(Dataset entries)
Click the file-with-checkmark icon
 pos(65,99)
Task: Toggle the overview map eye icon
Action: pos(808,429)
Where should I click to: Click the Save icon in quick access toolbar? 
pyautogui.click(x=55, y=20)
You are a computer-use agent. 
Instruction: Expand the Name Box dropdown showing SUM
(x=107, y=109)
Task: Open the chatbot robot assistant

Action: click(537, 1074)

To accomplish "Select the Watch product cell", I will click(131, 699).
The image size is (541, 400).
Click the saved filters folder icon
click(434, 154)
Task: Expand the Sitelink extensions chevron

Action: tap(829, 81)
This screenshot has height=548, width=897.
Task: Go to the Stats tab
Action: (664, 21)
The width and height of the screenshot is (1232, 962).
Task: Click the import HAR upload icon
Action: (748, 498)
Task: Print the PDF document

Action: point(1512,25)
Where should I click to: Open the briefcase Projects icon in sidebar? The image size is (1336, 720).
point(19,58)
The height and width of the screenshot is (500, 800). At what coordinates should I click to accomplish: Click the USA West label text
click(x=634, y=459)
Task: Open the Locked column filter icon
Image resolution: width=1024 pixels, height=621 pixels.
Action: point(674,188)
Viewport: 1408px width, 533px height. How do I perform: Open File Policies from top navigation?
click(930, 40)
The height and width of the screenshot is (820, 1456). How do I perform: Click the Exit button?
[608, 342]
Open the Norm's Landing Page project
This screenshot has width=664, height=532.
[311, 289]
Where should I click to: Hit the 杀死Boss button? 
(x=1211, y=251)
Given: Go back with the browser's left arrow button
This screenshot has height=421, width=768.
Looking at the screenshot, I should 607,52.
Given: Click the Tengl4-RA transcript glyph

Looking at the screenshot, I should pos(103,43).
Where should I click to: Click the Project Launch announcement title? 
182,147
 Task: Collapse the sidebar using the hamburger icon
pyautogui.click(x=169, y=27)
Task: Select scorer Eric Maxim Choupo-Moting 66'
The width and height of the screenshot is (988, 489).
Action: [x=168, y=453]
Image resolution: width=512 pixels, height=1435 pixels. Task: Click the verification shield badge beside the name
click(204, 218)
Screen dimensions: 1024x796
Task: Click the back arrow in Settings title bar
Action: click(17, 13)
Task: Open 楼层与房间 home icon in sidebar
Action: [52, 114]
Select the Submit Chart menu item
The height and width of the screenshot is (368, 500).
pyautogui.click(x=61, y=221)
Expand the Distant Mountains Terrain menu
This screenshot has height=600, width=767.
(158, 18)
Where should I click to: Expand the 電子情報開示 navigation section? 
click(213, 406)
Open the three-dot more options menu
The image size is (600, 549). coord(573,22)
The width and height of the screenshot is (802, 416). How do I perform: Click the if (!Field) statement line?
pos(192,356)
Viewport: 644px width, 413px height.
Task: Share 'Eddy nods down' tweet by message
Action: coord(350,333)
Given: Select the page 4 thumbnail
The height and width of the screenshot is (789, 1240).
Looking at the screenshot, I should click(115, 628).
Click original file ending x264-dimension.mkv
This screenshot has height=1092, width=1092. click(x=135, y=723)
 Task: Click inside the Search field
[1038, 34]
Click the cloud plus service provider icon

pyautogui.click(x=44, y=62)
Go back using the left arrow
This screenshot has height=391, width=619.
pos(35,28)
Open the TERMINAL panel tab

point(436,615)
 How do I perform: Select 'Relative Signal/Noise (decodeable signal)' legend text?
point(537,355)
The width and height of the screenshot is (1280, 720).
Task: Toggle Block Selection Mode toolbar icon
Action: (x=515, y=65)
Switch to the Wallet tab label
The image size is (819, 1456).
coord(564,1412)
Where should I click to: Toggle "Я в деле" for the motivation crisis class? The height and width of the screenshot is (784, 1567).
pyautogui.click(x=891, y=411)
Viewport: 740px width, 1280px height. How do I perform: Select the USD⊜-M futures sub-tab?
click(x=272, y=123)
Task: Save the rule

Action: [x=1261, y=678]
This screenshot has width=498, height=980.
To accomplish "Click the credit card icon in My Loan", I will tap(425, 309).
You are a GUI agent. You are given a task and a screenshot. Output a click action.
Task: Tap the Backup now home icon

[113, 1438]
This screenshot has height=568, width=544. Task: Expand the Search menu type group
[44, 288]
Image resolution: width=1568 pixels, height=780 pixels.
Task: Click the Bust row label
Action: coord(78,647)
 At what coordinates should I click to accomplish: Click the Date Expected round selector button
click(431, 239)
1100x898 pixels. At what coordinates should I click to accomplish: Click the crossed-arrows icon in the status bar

Problem to solve
Only lines with the word "left" go in the answer. Take them all from the entries above.

Result
Given: Go back with the browser's left arrow button
Go back using the left arrow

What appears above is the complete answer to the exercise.